I’ve been wanting to write about this for a couple of years now – each time I’ve been to the hairdressers and come back home feeling quite traumatised, I’ve thought to myself: ‘I must write a blog post about this. I’m sure there must be others on the autism spectrum who are the same.’
Actually, now is probably the best time for me to be writing about it, because I have finally come up with a solution, which seems so simple I don’t know why I didn’t come up with it years ago. There are hairdressers who come to your home. And there are hairdressers who let you go to their home. And it’s so much simpler that way. You’re not in a noisy, smelly environment. You don’t have to have your hair blowdried in a certain way (in theory you don’t in a hair salon either, but no matter how many times I’ve asked the stylist to keep the hairdryer at a distance from my hair and not touch it, and they’ve agreed, they always end up doing it the way they always do it!). It’s more peaceful and more personal and easier to process. It’s cheaper too, which is always a bonus.
The difference with home hair stylists is that often it’s through word of mouth that you hear about them – and many of us on the autism spectrum don’t tend to be very chatty, and often we are not in the know about the various social things that people talk about. I realised I’d have to make the effort to ask colleagues about where they get their hair cut, and whether they knew any home stylists. But once I did that, I realised it was much easier than I thought. A lot of women love talking about such things and have all sorts of connections! One of my colleagues has a daughter who is a hair stylist and cuts hair in her own home as well as in a salon, so I went to her home. Much less stressful than going to a salon! Much quicker too. And now I’m at the stage where my hair really needs cutting again, and for the first time, I’m not the slightest scared about making an appointment.
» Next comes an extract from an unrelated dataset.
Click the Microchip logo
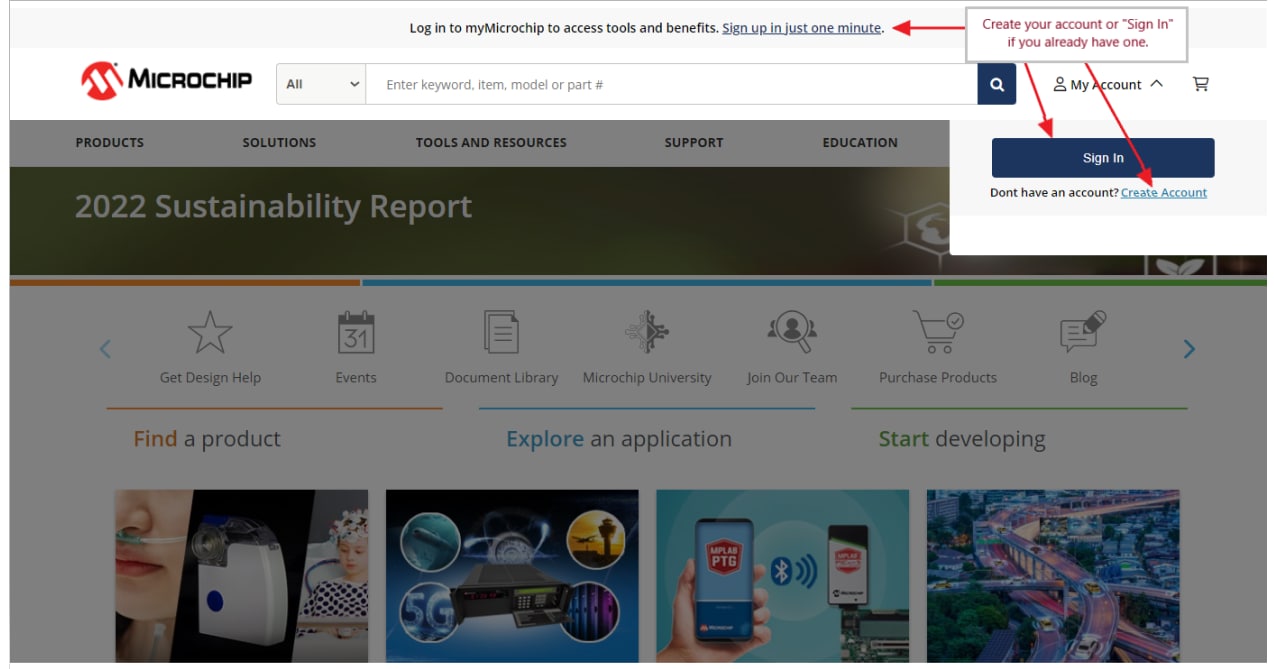The width and height of the screenshot is (1274, 669). 165,80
One thing occurs to me to mention before I end. Those of us on the autism spectrum are often thought to have an irrational fear of change. And if I weren’t able to express myself in words, it would be very easy for people to see my distress at having my hairdresser move to Australia as a typical example of this. It’s not a big deal for most people to have to change hairdresser, after all. But if you see it in terms of sensory hypersensitivity, and having extreme difficulty with a certain type of experience, it starts to seem a lot less irrational – of course if something generally causes pain and discomfort, it is incredibly important to find someone who can do it in a way that minimises these feelings – and when finding such a person is difficult, you want to keep the one you’ve got! The same can be applied to all sorts of things – when you see an autistic child who wears the same clothes over and over and gets distressed at having to buy new clothes, it may well be that the clothes he’s got used to are the ones that cause least discomfort. Having to start wearing new clothes potentially causes a great deal of pain and discomfort.